Son gelişmeler çerçevesinde bakıldığında Türkiye, başta Türkmen şehri Halep ve diğer Kuzey Suriye şehirlerinde yaşayan Türkmen kardeşlerimizi görmezden geliyor gibi. Bizim basın dolma tüfek gibi batı ağzıyla sadece Kürtleri yazmaya devam ediyor. Oysa Halep ve birçok bölge Türkmen bölgesidir. Suriye’de Araplardan sonra ikinci büyük grup olan Türkmenler 3.5 milyon nüfusa sahiptir. Ayrıca 3 milyon da Araplaşmış, dilini unutmuş Türkler vardır. Evet Kürtler akrabalarımızdır ama öz kardeşlerimiz Türkmenleri gözden çıkarmamak da vicdan borcumuzdur.
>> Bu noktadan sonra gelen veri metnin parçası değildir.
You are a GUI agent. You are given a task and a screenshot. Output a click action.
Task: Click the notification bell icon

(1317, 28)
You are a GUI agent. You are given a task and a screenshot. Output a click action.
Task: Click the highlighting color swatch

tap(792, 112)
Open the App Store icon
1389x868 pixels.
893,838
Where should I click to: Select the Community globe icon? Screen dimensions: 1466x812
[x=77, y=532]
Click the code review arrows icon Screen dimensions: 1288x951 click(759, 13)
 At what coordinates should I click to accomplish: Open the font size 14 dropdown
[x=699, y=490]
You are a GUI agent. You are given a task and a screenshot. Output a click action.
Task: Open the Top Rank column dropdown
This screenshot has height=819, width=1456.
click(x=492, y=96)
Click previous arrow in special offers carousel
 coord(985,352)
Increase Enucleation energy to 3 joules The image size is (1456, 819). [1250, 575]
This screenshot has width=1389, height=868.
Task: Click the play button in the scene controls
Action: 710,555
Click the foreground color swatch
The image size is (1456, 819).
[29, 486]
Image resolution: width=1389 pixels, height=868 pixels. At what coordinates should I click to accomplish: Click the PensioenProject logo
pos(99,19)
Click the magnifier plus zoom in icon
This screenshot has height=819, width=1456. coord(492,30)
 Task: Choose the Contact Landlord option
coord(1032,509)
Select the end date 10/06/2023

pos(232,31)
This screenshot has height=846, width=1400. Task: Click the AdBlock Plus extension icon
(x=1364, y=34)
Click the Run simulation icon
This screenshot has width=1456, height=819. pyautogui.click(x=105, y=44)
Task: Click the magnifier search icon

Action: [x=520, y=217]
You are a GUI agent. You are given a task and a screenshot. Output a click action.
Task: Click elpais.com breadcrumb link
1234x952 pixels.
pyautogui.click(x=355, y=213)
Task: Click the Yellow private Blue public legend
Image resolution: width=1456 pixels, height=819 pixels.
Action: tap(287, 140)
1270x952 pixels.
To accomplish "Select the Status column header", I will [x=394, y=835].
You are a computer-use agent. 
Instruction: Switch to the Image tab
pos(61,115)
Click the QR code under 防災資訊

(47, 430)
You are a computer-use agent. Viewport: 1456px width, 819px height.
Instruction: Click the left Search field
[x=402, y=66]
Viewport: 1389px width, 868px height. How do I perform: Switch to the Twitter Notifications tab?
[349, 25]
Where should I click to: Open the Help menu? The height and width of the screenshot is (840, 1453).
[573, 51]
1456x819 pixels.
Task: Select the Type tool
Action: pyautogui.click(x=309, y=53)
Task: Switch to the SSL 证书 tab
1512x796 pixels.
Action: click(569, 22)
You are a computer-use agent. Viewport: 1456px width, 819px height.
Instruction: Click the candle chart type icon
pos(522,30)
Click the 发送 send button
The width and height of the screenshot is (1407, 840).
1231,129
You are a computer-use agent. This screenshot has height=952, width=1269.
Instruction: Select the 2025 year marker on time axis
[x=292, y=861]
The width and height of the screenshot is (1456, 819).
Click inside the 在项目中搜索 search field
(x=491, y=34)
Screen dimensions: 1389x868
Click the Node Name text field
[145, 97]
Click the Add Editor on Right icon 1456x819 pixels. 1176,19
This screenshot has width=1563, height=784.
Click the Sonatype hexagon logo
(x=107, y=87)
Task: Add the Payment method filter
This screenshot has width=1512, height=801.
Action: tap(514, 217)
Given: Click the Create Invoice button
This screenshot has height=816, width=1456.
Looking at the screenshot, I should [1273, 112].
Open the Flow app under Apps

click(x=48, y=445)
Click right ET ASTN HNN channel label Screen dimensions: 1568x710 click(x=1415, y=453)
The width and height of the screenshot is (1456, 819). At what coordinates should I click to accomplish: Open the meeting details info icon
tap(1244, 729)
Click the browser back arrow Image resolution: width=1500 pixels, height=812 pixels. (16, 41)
Türk kamuoyu Atatürk’ün düşüncelerine aykırı olarak Osmanlı yıkılırken sınırları dışında kalan Türk ve akraba toplulukları uzun yıllar görmezden gelmiştir. İnsan haklarının bu kadar geliştiği günümüzde sınırlarımızın hemen ötesinde yaşayan kardeşlerimize karşı sağır ve kör davranamayız.